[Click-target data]
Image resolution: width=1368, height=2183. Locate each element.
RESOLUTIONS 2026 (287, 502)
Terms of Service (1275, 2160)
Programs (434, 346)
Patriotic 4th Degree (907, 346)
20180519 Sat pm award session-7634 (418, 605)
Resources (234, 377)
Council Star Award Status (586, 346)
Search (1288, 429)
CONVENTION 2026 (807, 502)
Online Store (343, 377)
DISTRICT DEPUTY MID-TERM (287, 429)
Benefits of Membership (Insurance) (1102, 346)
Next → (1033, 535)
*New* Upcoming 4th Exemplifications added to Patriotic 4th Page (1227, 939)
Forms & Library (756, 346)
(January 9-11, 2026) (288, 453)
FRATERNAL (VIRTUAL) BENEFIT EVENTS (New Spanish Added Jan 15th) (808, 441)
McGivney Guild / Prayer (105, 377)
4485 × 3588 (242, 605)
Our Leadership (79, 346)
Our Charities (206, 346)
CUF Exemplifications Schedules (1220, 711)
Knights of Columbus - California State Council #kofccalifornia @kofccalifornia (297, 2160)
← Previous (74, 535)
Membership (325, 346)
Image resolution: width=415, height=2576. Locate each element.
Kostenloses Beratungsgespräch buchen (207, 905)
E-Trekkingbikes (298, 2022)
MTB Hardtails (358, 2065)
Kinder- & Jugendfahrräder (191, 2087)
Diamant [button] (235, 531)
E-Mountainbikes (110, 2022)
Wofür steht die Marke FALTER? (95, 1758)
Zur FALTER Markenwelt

▶ [DIRECTIONS]: Copy out the entire listing above line by line, keeping every character unchanged.

▶ [WORKED ANSWER]:
Image resolution: width=1368, height=2183. Locate each element.
RESOLUTIONS 2026 (287, 502)
Terms of Service (1275, 2160)
Programs (434, 346)
Patriotic 4th Degree (907, 346)
20180519 Sat pm award session-7634 (418, 605)
Resources (234, 377)
Council Star Award Status (586, 346)
Search (1288, 429)
CONVENTION 2026 (807, 502)
Online Store (343, 377)
DISTRICT DEPUTY MID-TERM (287, 429)
Benefits of Membership (Insurance) (1102, 346)
Next → (1033, 535)
*New* Upcoming 4th Exemplifications added to Patriotic 4th Page (1227, 939)
Forms & Library (756, 346)
(January 9-11, 2026) (288, 453)
FRATERNAL (VIRTUAL) BENEFIT EVENTS (New Spanish Added Jan 15th) (808, 441)
McGivney Guild / Prayer (105, 377)
4485 × 3588 (242, 605)
Our Leadership (79, 346)
Our Charities (206, 346)
CUF Exemplifications Schedules (1220, 711)
Knights of Columbus - California State Council #kofccalifornia @kofccalifornia (297, 2160)
← Previous (74, 535)
Membership (325, 346)
Image resolution: width=415, height=2576. Locate each element.
Kostenloses Beratungsgespräch buchen (207, 905)
E-Trekkingbikes (298, 2022)
MTB Hardtails (358, 2065)
Kinder- & Jugendfahrräder (191, 2087)
Diamant [button] (235, 531)
E-Mountainbikes (110, 2022)
Wofür steht die Marke FALTER? (95, 1758)
Zur FALTER Markenwelt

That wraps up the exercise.